Personal information
- Full name: Matheus de Barros da Silva
- Date of birth: 3 October 1997 (age 28)
- Place of birth: Marituba, Brazil
- Height: 1.82 m (6 ft 0 in)
- Position: Right-back

Team information
- Current team: Qarabağ
- Number: 2

Senior career*
- Years: Team / Apps / (Gls)
- 2017: São Francisco / 10 / (0)
- 2018–2019: Paysandu / 23 / (0)
- 2019–2020: Bahia / 5 / (0)
- 2019–2020: →Farense (loan) / 19 / (3)
- 2020–2022: Moreirense / 24 / (0)
- 2022–2023: Lokomotiv Plovdiv / 36 / (2)
- 2023–: Qarabağ / 79 / (3)

= Matheus Silva (footballer, born October 1997) =

Brazilian footballer

Matheus de Barros da Silva (born 3 October 1997) is a Brazilian professional footballer who plays as a right-back for Azerbaijan Premier League club Qarabağ.

==Career==
Silva made his professional debut with Bahia in a 0–0 Campeonato Brasileiro Série B tie with Fluminense de Feira on 20 January 2019. On 22 August 2020, Silva signed a professional contract with Moreirense.

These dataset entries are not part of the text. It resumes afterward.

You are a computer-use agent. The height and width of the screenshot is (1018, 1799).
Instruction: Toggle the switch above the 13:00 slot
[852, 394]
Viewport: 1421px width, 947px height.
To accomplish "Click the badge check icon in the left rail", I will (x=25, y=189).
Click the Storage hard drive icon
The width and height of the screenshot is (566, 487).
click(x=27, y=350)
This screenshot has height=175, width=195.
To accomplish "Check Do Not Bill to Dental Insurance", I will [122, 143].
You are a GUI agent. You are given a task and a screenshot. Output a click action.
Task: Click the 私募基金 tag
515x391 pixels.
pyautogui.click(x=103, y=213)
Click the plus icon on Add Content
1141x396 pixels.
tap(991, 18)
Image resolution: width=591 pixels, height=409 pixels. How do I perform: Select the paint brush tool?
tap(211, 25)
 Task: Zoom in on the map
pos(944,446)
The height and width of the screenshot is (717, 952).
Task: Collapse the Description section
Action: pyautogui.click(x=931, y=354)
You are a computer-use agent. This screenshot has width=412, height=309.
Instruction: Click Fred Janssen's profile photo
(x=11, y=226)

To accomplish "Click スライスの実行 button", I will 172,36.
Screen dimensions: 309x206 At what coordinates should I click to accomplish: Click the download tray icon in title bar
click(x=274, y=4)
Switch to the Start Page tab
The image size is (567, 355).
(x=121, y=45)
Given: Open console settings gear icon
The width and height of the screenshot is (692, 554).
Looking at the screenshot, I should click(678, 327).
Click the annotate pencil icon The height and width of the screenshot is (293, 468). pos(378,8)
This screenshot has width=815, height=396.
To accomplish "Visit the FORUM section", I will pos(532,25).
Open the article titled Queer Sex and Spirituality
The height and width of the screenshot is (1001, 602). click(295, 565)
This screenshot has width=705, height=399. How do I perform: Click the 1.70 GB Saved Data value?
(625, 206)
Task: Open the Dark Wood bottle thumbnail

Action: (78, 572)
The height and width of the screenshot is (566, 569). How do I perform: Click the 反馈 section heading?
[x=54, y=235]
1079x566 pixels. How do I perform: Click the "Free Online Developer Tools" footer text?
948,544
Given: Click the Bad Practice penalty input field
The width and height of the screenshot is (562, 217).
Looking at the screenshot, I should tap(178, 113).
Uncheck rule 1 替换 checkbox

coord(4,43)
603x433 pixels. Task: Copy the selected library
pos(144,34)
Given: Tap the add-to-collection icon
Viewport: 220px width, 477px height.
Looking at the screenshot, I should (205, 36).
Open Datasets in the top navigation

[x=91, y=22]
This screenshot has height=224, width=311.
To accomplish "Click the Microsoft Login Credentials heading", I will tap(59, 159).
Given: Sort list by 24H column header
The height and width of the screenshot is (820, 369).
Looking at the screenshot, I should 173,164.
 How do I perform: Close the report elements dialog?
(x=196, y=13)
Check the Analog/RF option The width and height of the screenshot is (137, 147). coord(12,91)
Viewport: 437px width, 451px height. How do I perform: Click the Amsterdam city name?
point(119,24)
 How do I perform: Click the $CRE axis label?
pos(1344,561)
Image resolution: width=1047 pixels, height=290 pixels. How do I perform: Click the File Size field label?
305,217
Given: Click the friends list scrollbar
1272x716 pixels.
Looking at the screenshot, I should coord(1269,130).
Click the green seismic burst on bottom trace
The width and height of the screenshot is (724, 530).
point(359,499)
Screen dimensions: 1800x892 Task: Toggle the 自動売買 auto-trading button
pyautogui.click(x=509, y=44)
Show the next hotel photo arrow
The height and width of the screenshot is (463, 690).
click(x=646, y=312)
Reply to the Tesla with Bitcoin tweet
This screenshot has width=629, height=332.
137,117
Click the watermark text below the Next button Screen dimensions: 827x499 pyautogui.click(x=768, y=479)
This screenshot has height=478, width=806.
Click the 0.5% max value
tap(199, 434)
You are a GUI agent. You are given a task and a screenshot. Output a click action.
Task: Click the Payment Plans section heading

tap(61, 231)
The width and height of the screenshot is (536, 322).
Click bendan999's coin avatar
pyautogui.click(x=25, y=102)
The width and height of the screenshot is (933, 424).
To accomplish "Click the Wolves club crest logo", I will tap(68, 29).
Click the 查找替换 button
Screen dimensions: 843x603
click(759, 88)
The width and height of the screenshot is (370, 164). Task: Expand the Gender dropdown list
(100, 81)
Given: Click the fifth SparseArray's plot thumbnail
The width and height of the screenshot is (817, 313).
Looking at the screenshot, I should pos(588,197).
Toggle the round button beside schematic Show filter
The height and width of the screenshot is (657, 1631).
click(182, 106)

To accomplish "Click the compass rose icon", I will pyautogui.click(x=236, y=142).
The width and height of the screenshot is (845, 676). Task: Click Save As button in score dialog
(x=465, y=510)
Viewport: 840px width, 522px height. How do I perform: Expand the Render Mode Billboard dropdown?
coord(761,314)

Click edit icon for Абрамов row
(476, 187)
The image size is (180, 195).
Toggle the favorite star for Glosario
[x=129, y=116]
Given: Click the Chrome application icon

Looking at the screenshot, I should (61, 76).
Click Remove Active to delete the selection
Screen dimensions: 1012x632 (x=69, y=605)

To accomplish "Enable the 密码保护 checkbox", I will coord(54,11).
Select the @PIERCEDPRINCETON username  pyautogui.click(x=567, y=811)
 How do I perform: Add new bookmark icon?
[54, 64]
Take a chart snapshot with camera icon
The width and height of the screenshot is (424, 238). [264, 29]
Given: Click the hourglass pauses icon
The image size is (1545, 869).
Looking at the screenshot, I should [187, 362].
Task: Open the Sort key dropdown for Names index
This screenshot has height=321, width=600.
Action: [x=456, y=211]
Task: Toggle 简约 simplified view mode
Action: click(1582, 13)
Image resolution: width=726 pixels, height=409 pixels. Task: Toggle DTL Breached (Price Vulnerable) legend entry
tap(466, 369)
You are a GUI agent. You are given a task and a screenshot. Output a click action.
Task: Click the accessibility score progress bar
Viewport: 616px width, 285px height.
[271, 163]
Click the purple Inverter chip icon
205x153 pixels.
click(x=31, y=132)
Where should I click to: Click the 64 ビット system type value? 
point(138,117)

In July 2022, Silva joined Bulgarian club Lokomotiv Plovdiv.

On 22 August 2023, the Azerbaijan Premier League club Qarabağ signed Silva on a 2+2 year contract. He made his debut for the club in the 2023–24 UEFA Europa League match against Olimpija Ljubljana, coming on as a substitute for Benzia in the 75th minute of a 2–0 victory.